As an example, let’s compare this match with John Cena vs. Brock Lesnar at Extreme Rules 2012. That match saw Lesnar return to WWE after eight years and after his highly successful MMA career. He was seen as a big deal and a major ‘crossover’ star. When he returned, he lost to John Cena, which wasn’t completely unexpected. But what really hurt that match was that Cena stayed in his comfort zone. Save for a few weapons spots that came due to the stipulation, Cena beat Lesnar by wrestling Cena’s style of match. There was nothing new from Cena to show that he could bust out something special to sell how big of a threat Lesnar really was. Cena never tried any submission holds aside from the STF, and never did anything that was ‘of a different discipline’. I’m not saying that he should’ve gone full muay thay or started grappling like Kurt Angle. But doing something different to show that he was willing to go to greater lengths to win would’ve made the first Cena/Lesnar match even better than it already was.

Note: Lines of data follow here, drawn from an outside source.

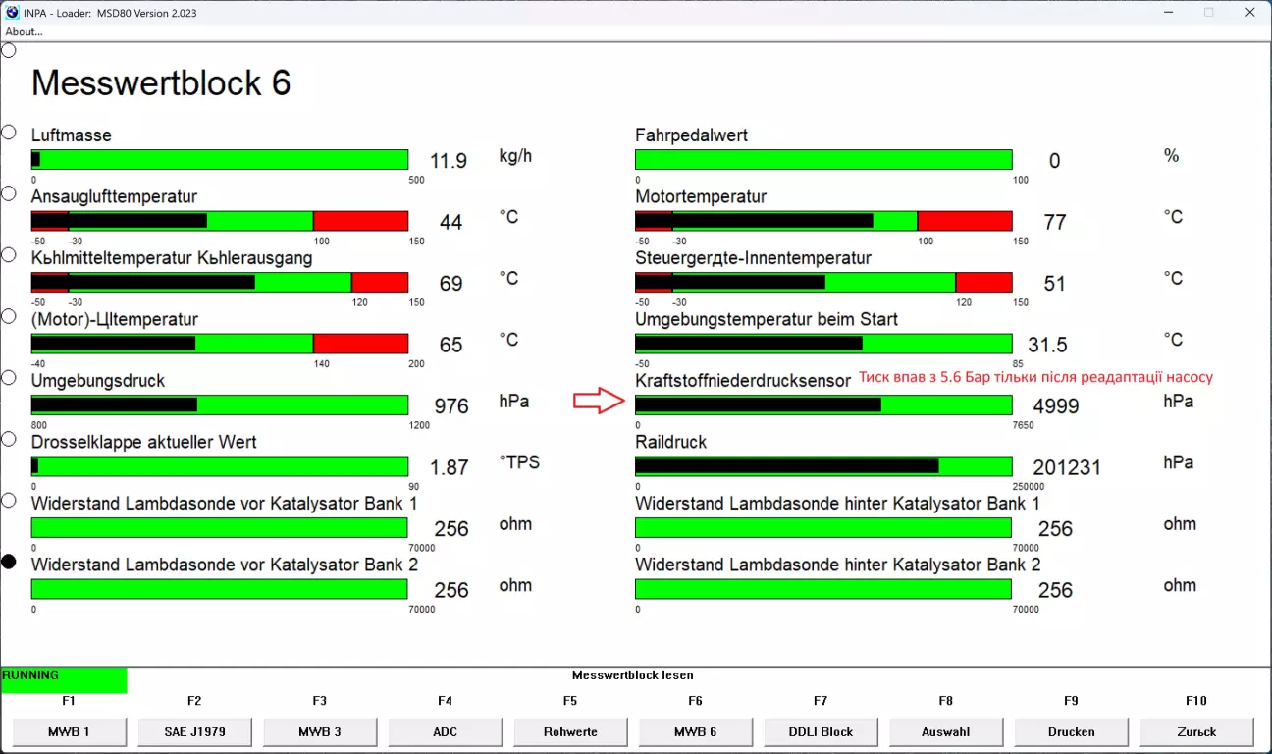The width and height of the screenshot is (1272, 754).
Task: Go back with the F10 button
Action: [1196, 731]
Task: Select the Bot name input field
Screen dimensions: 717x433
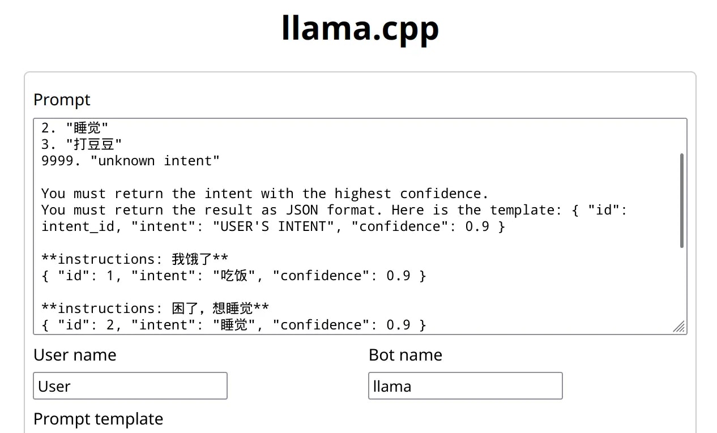Action: point(464,385)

That’s what Kawada and Albright succeeded in doing here. Kawada was already known as an impeccable wrestler and insanely dangerous striker. But with this match he had to go back to his amateur roots and focus on submissions a lot more, and Giant Baba was notorious for hating submission finishes. For him, it was the three-count or nothing. But this match was special. Albright was such a threat and such a monster that Kawada knew that pinning him was largely impossible. Albright was such a damage sponge that even Kawada’s trademark stiff kicks and Dangerous Backdrop only made dents and nothing more. The only way for Kawada to win was to find a weakness or to turn Albright’s moves against him. Kawada chose the latter and turned Albright’s cross armbreaker against him and made Albright tap out. Kawada wrestled smartly and showed a dynamism that made him even more fun to watch. He showed that he could end a match via another submission hold and it was credible because he beat a guy more experienced in submissions with it.
Final Rating: ****1/2
This match rocks. Kawada and Albright had a very simplistic match here that was sold on their credentials and natural abilities. They told their story in a straightforward way that emphasized substance over style. And while All Japan was big on realism back in the day, that was emphasized even more here. The submission holds, martial arts throws, and Kawada’s godly selling all came together to create this short but highly entertaining match.

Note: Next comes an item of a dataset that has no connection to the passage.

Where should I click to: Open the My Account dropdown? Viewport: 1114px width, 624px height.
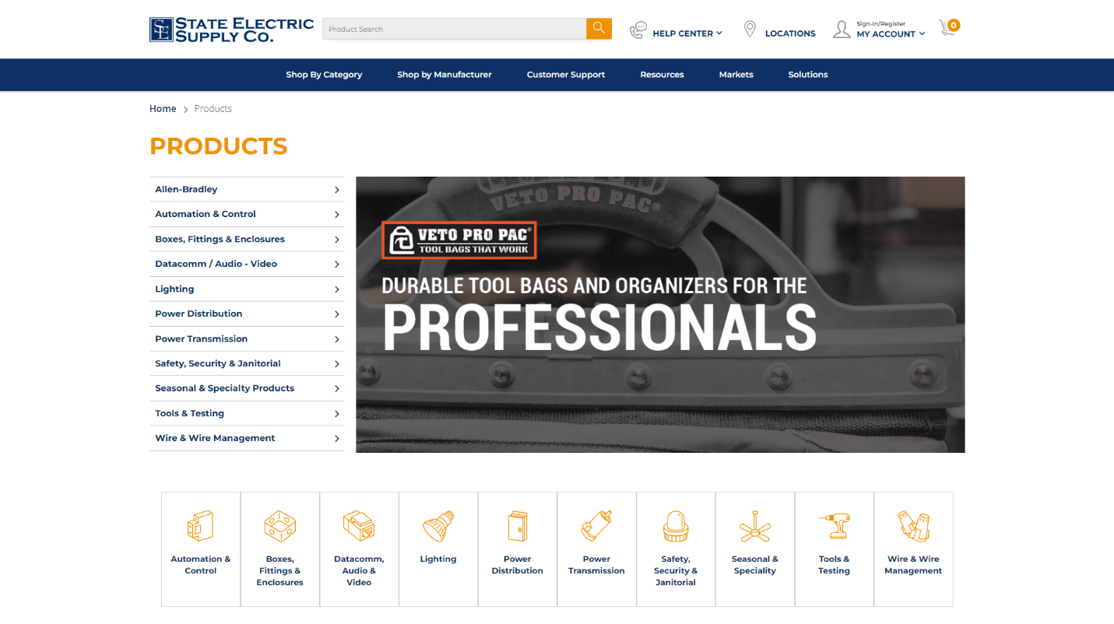pos(887,33)
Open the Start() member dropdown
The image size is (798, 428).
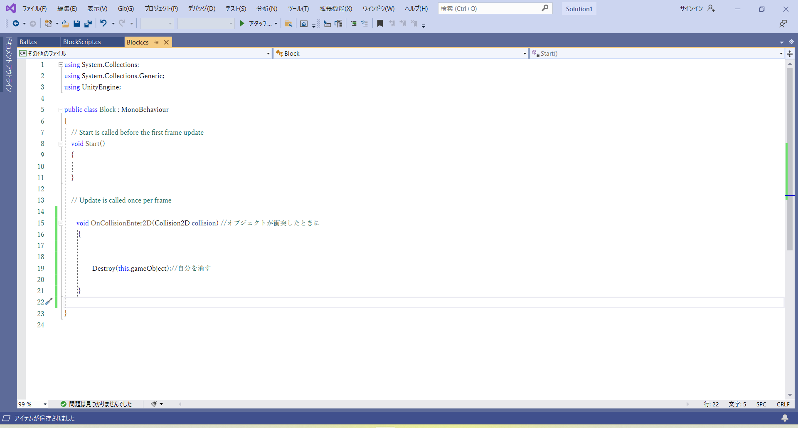781,54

When people talk about All Japan’s 1990s heyday, I think many focus a bit too much on Misawa and Kobashi, neglecting how great Kawada really was. He might not’ve had Kobashi’s physique or move-set, or Misawa’s booking and sense of timing. But Kawada was the unquestioned master of selling big moves and creating a real sense of tension when hitting or taking a big move. Just look at this match. Albright could easily have been just another nobody heavyweight wrestler. But he had the best match of his entire career with Kawada here and it was their first time facing each other. If that doesn’t show how talented Kawada was in his prime, I don’t know what does.